Assignment: The lines from the one with "Open Low Stock Items link" through the last line below are to be copied exactly; no other lines are to be returned.
:::::
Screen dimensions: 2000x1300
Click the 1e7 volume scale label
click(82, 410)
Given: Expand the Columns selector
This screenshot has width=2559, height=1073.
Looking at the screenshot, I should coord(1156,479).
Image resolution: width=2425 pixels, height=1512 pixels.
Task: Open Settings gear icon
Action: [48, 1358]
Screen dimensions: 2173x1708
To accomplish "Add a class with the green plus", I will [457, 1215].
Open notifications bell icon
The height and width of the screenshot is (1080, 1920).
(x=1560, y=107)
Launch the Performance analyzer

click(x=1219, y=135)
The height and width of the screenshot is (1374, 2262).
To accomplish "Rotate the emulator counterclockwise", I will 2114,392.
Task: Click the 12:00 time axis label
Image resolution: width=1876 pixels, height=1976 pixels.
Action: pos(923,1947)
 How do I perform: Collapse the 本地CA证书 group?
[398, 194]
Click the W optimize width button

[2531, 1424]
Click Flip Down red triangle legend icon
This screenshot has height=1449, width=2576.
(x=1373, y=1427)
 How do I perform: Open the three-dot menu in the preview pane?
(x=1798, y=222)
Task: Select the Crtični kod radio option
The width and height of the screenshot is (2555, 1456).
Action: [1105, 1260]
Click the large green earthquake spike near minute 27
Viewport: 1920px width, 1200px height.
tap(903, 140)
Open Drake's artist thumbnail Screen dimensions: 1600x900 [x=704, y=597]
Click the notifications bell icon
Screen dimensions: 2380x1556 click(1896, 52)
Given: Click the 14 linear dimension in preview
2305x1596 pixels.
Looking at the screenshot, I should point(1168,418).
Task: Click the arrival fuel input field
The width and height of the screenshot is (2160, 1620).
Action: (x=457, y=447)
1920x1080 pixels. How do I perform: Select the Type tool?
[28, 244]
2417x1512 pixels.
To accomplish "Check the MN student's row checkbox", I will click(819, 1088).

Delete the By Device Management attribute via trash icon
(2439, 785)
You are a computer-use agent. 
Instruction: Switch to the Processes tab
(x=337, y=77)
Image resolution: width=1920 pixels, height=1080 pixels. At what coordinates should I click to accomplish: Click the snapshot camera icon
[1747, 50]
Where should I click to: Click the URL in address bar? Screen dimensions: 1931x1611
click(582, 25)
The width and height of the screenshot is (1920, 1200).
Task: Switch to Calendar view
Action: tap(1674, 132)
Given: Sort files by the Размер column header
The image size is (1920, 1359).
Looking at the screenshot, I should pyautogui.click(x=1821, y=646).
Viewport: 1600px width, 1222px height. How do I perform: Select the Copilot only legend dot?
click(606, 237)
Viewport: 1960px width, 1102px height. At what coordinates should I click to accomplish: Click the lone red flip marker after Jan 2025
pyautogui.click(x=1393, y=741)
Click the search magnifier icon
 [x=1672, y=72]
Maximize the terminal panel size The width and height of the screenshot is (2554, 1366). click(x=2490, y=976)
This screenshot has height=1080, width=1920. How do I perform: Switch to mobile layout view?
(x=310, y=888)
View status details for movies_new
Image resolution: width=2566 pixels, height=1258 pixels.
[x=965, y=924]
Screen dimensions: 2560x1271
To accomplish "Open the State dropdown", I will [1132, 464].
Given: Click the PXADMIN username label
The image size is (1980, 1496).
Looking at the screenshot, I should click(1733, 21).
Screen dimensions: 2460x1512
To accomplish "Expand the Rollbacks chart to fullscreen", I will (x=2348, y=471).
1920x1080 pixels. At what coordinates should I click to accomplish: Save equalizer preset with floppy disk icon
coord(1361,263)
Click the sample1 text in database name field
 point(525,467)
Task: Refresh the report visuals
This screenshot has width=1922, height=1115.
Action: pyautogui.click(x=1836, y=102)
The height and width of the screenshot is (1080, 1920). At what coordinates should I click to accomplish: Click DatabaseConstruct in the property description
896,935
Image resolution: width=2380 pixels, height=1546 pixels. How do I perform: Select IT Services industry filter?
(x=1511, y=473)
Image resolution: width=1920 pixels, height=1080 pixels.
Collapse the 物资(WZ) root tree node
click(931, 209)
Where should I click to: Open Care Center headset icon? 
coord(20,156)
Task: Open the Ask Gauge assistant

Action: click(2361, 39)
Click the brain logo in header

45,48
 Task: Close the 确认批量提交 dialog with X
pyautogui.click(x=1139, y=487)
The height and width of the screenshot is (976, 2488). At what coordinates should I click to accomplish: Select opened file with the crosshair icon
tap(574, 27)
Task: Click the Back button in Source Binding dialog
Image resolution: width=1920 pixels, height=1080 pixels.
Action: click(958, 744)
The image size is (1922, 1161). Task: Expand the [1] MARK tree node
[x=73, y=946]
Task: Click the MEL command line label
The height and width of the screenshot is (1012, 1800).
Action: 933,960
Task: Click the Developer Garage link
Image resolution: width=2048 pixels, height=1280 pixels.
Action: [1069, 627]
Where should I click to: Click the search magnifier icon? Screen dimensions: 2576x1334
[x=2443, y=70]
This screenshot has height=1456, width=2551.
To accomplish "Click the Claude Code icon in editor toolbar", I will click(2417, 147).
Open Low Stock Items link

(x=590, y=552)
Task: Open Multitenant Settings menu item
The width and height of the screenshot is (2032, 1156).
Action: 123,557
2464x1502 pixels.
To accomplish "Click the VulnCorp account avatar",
:::::
Solution:
Open Low Stock Items link

(x=590, y=552)
Task: Open Multitenant Settings menu item
The width and height of the screenshot is (2032, 1156).
Action: 123,557
2464x1502 pixels.
To accomplish "Click the VulnCorp account avatar",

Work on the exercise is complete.